**Attività da svolgere**
1. Riporta il passo del resoconto del dibattito che inizia con "La parola d’ordine" e finisce con "12951, Doc. 12944)".
2. Traduci in inglese questa frase del resoconto del dibattito: "In tempi di difficoltà anche una buona distribuzione dei sacrifici è strategica."
3. Prosegui il resoconto del dibattito a partire dall'ultima frase presente.

**Testo di partenza**

────

Ringrazio i relatori per questi validi rapporti su un tema che oggi è fondamentale. Il dibattito a mio parere non è fra disciplina di bilancio e crescita, ma su come cercare di ottenere l’uno e l’altro. Uno dei pochi modi per farlo è andare a valutare la qualità di ciò che si fa, non solo la quantità. Ce lo ha spiegato moto bene in precedenza il ministro islandese. Non è indifferente tagliare l’istruzione piuttosto che tagliare le spese assistenziali o le spese amministrative. Non è indifferente tagliare le spese per la ricerca e lo sviluppo o quelle per l’occupazione femminile piuttosto che tagliare le spese per le pensioni elevate o gli stipendi pubblici elevati. Non è indifferente aumentare le tasse a tutti o selezionare i destinatari dell’inasprimento. Non è indifferente aumentare le imposte sui redditi o sui patrimoni.

È la qualità che fa la differenza. Ed è l’unico modo per non avere effetti perversi, o comunque averne meno, quando si interviene in epoca di necessità di riduzione del debito pubblico. Ridurre molto certe spese, e addirittura aumentarne altre, quelle utili alla crescita di lungo periodo, usare le imposte non per la spesa corrente ma per aumentare la produttività, l’istruzione, il livello tecnologico, le infrastrutture materiali e immateriali: solo così si faranno politiche davvero a favore dei giovani. Tutti, a partire dalle istituzioni europee e dalla Troika, dovrebbero capirlo. Ma soprattutto dovrebbero capirlo i governi che devono avere le idee chiare su come uscire da queste difficoltà senza mettersi nella comoda posizione di farsi dettare da altri l’agenda per non rischiare di perdere troppo consenso.

La parola d’ordine è scegliere e i governi devono prendersi oggi la responsabilità di farlo. Ma significa scegliere anche in un’ottica intergenerazionale toccando alcuni privilegi degli adulti per dare un futuro ai giovani. In tempi di difficoltà anche una buona distribuzione dei sacrifici è strategica.

Rossana BOLDI (Italia, EDG/GDE)

(Doc. 12948, Doc. 12951, Doc. 12944)

Grazie Presidente.

Molte volte, anche prima dell’esplosione della crisi economica, ci siamo trovati qui a discutere della crisi della democrazia in Europa, del distacco tra cittadini e istituzioni europee e della necessità di rendere gli europei più partecipi delle decisioni che li coinvolgono direttamente e pesano sulle loro vite.

────

**Dati presentati**
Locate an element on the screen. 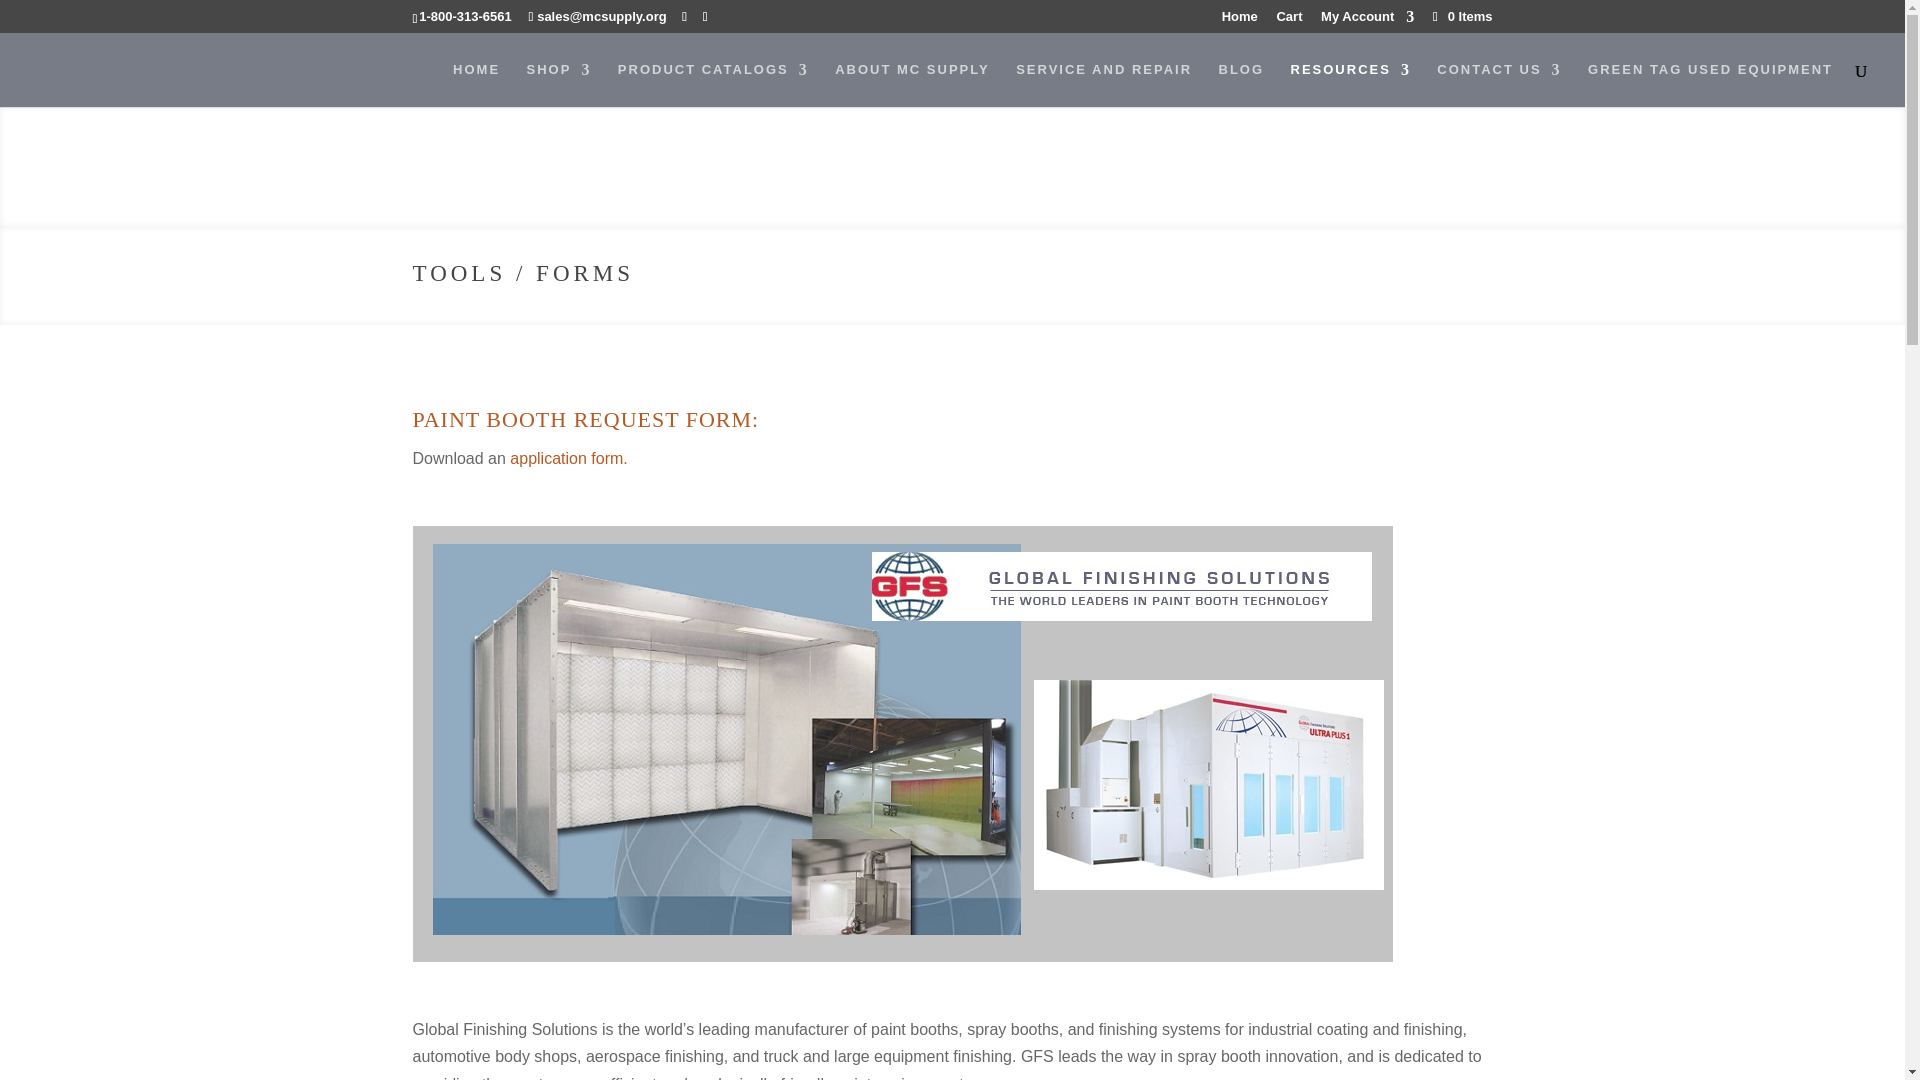  Cart is located at coordinates (1288, 21).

────

**Risposte per attività**
1.
La parola d’ordine è scegliere e i governi devono prendersi oggi la responsabilità di farlo. Ma significa scegliere anche in un’ottica intergenerazionale toccando alcuni privilegi degli adulti per dare un futuro ai giovani. In tempi di difficoltà anche una buona distribuzione dei sacrifici è strategica.

Rossana BOLDI (Italia, EDG/GDE)

(Doc. 12948, Doc. 12951, Doc. 12944)

2. In difficult times, even a sound distribution of sacrifices is strategic.

3.
Oggi credo che possiamo affermare con certezza che questo disagio si è ulteriormente acuito e a farne le spese sono soprattutto i nostri giovani. La piaga della disoccupazione colpisce duramente l’intera Europa. Il mio paese non è scevro, anzi è molto colpito e lo stesso rapporto dell’ONU evidenzia che nel vecchio continente i programmi di austerità fiscale non stanno che peggiorando la crisi del lavoro.

Stiamo rischiando di mandare verso derive anche pericolose un enorme bacino di giovani che non vedono per loro un possibile futuro. I giovani europei non sono mai stati così istruiti eppure un giovane europeo su quattro è disoccupato. Questi giovani non capiscono perché dobbiamo salvare le banche e non il loro futuro, perché dobbiamo dare denaro alle banche che poi non lo reinvestono, se non in una minima parte, nel mondo del lavoro.

La crisi e la sua gestione, come è stata proposta fino ad ora, sta minacciando di distruggere soprattutto il modello sociale europeo, un modello che garantisce diritti individuali indispensabili, parlo di salute, di assistenza, di istruzione, di formazione e che caratterizza da sempre la diversità dell’Europa da buona parte del resto del mondo. Credo che noi non possiamo, e sto parlando all’Assemblea del Consiglio d’Europa, rinunciare a questo.

Una politica di austerità, quindi, da sola non è sufficiente. Ci stiamo letteralmente avvitando nella crisi. L’aumento sproporzionato delle tasse, collegato ai tagli fortissimi che devono essere fatti -e devono essere fatti- per ridurre il debito innesca perdita di posti di lavoro che porta a sua volta una diminuzione del PIL, che a sua volta porta alla recessione e ricominciamo daccapo.

Credo che la nostra Europa sia malata di summit, malata di vertici che non riescono mai a decidere niente. Se noi non riusciremo a portare delle soluzioni -e qui ne sono state date molte e tutte molto valide- io credo che l’Europa perderà la credibilità. Quindi dobbiamo assolutamente trovare delle soluzioni.

Grazie.

Luca VOLONTÈ (Italia, EPP/CD PPE/DC)

(Doc. 12951, Risposta agli oratori)

La ringrazio, Presidente, e ringrazio i colleghi che hanno partecipato a questo importante dibattito.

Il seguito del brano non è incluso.